Saturday, February 20, 2016

Cooking with Baby

Today

Today, my Honduran cousin posted a picture of the cooker she used when she was first married. Pretty basic, as you can see,

In My Day

Many, if not most, of us started out our adults lives with a selection of hand-me downs and second hand purchases.

When we were married in 1971 and moved into our first flat at Belmont in Brighton I used a cooker with the deceptively cute title of a "Wee Baby Belling".

Cute it was not. It was a tiny electric stove, probably designed for bedsits (come to think of it, I had a version of one of these in my Bedsit in Christchurch Road in Worthing, on which I used to make onion omelettes and just about nothing else).The one I owned was certainly second-hand and actually boasted two hotplates and a little grill and tiny oven. 
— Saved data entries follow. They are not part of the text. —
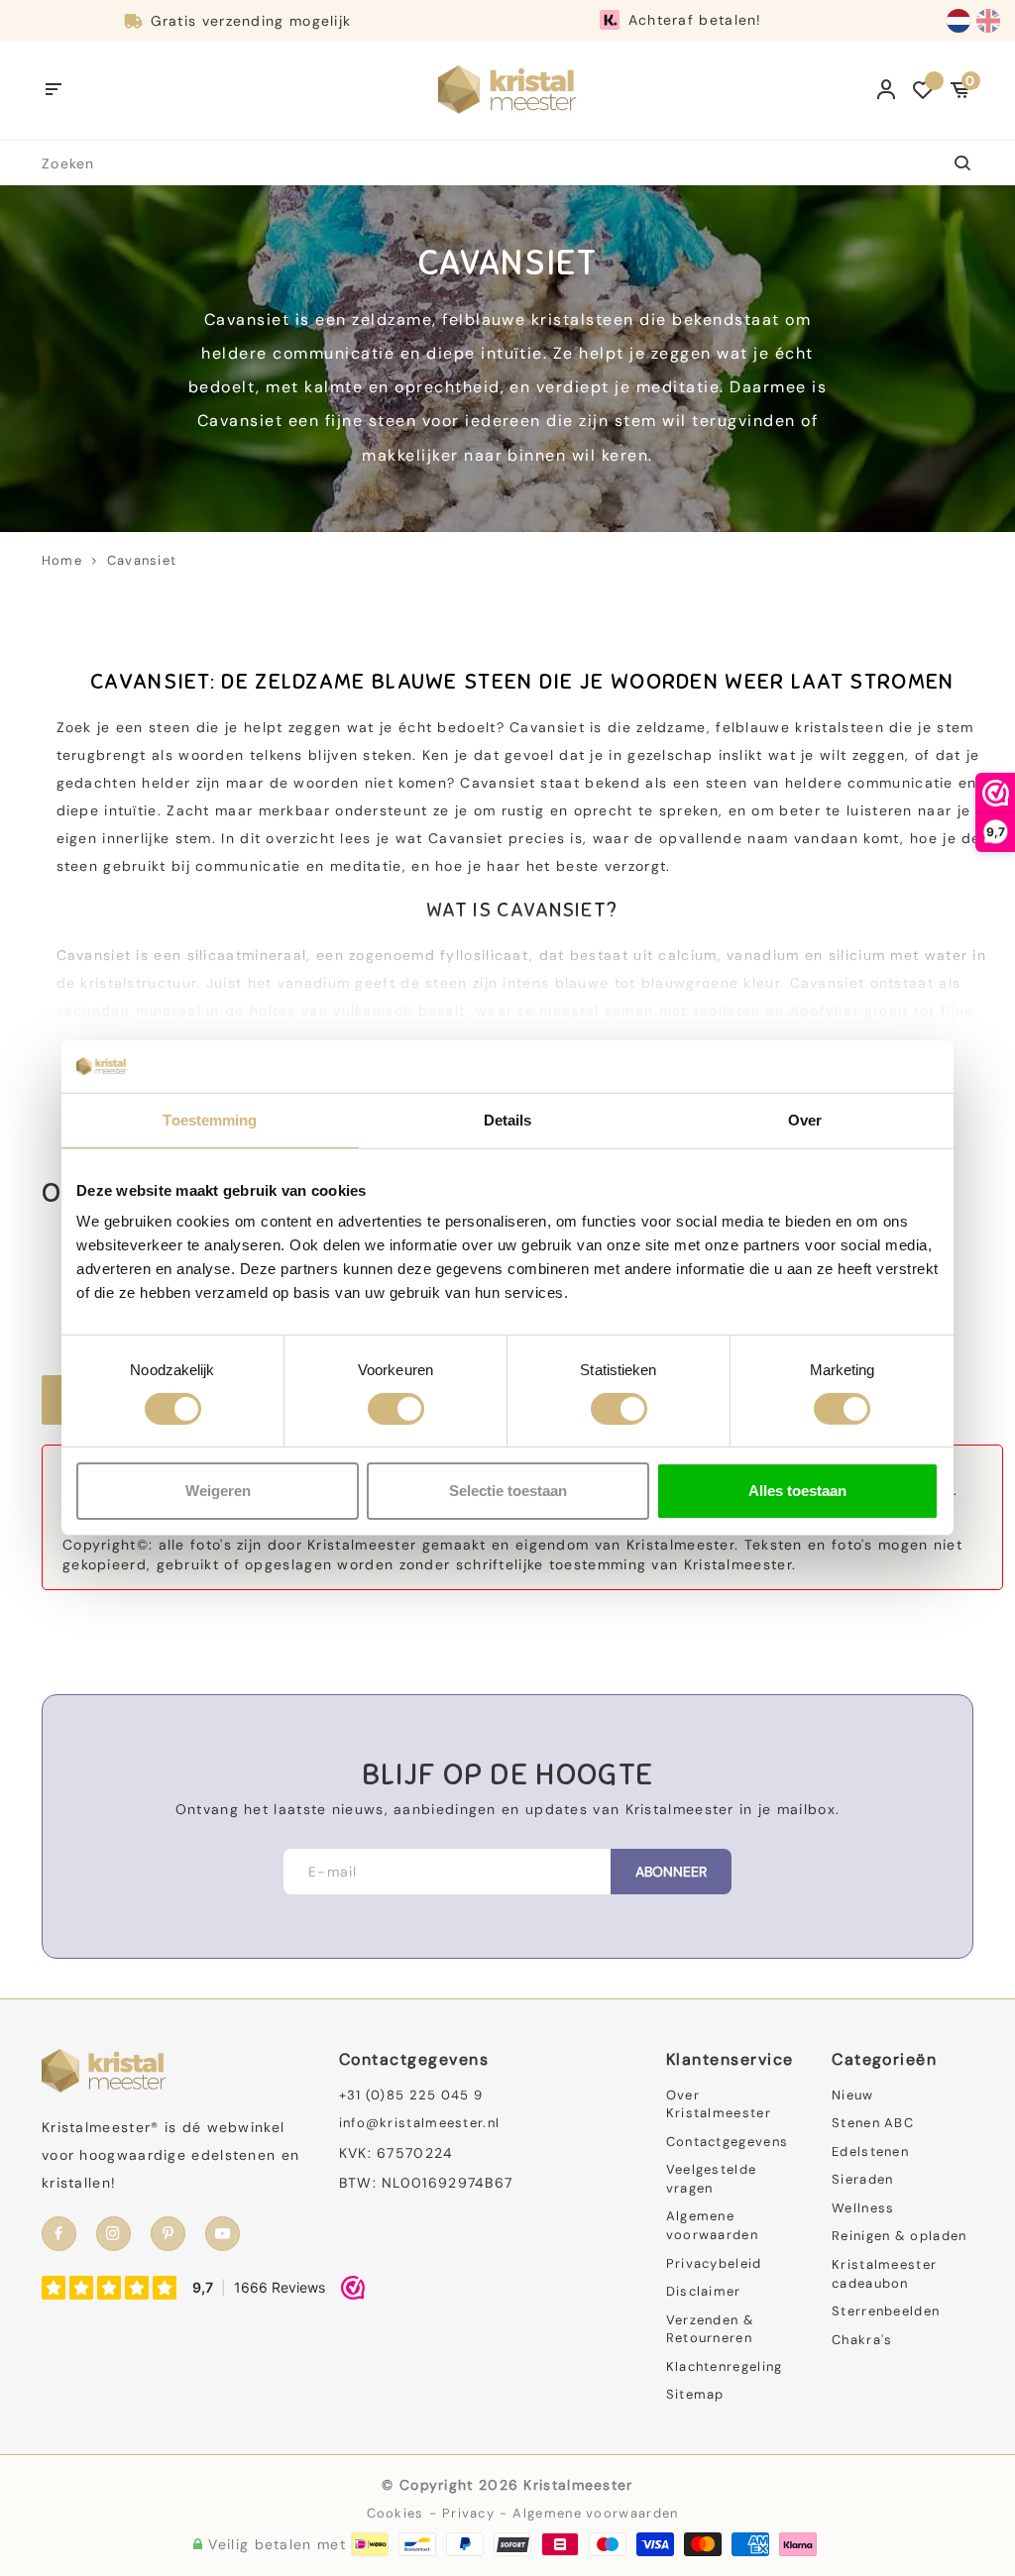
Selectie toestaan (508, 1490)
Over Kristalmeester (718, 2104)
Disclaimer (703, 2291)
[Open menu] (54, 90)
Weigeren (218, 1490)
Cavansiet (141, 560)
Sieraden (862, 2179)
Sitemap (695, 2394)
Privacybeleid (714, 2263)
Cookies (395, 2513)
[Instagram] (113, 2233)
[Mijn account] (886, 90)
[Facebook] (59, 2233)
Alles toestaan (797, 1490)
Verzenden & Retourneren (710, 2329)
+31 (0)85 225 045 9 (411, 2095)
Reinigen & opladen (899, 2235)
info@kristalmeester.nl (420, 2122)
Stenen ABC (873, 2122)
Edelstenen (870, 2151)
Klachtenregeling (724, 2366)
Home (62, 560)
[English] (988, 21)
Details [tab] (508, 1119)
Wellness (863, 2208)
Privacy (468, 2513)
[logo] (507, 89)
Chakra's (862, 2339)
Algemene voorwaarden (712, 2225)
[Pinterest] (168, 2233)
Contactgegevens (727, 2141)
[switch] (396, 1409)
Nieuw (853, 2095)
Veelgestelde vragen (711, 2179)
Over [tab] (805, 1119)
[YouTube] (222, 2233)
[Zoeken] (951, 163)
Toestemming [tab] (210, 1119)
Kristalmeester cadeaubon (884, 2274)
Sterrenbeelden (886, 2311)
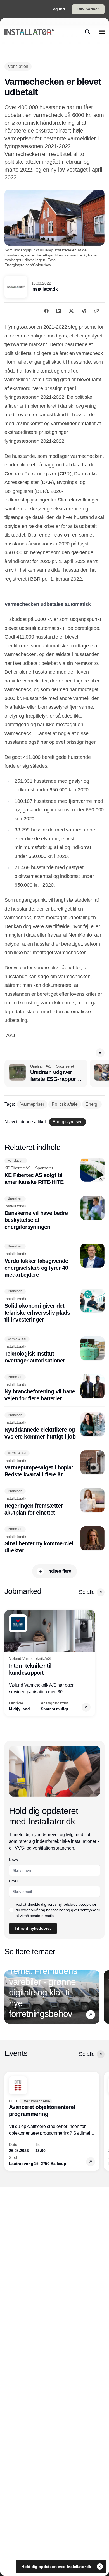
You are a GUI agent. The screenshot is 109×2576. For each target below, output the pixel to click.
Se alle (86, 1592)
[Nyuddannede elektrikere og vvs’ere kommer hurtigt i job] (54, 1426)
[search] (87, 31)
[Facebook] (46, 310)
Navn (13, 1860)
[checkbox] (11, 1910)
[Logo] (29, 32)
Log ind (58, 9)
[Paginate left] (9, 1663)
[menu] (102, 31)
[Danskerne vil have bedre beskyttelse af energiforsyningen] (54, 1213)
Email (13, 1881)
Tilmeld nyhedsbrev (33, 1928)
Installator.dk (44, 289)
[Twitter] (71, 310)
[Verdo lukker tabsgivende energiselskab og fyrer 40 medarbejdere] (54, 1261)
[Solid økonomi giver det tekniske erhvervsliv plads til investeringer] (54, 1306)
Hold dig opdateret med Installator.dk (57, 2566)
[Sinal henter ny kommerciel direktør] (54, 1540)
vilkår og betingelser (48, 1910)
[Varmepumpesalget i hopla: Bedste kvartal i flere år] (54, 1464)
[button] (100, 1052)
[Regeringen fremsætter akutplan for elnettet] (54, 1502)
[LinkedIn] (58, 310)
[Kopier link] (96, 311)
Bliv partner (88, 9)
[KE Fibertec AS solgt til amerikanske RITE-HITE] (54, 1172)
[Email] (83, 310)
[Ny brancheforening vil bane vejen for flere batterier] (54, 1388)
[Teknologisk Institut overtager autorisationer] (54, 1350)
It sat in our tiny kitchen and I used it daily. The hotplates took about ten minutes to get lukewarm and the grill was so slow you could take a bath while making toast.

I got used to it, as you do, and I certainly cooked our first Christmas dinner on it  - turkey, sprouts, roasties, red cabbage et al. I don't know how I managed to keep things hot while something else cooked and there was a fair bit of pan-sharing. But I did it and everything was done to a turn. I baked Lizzie's first birthday cake in the toy-sized oven and generally managed to provide culinary miracles with it.

I used it until our neighbour, Leslie Clay, became homeless and moved in with us together with her gas cooker, which was certainly larger than the Belling, if as ancient and clapped-out.

How uncomplaining we used to be about having to cope in this way; I think it may be because we were young and confident that life could only get better. Which it did.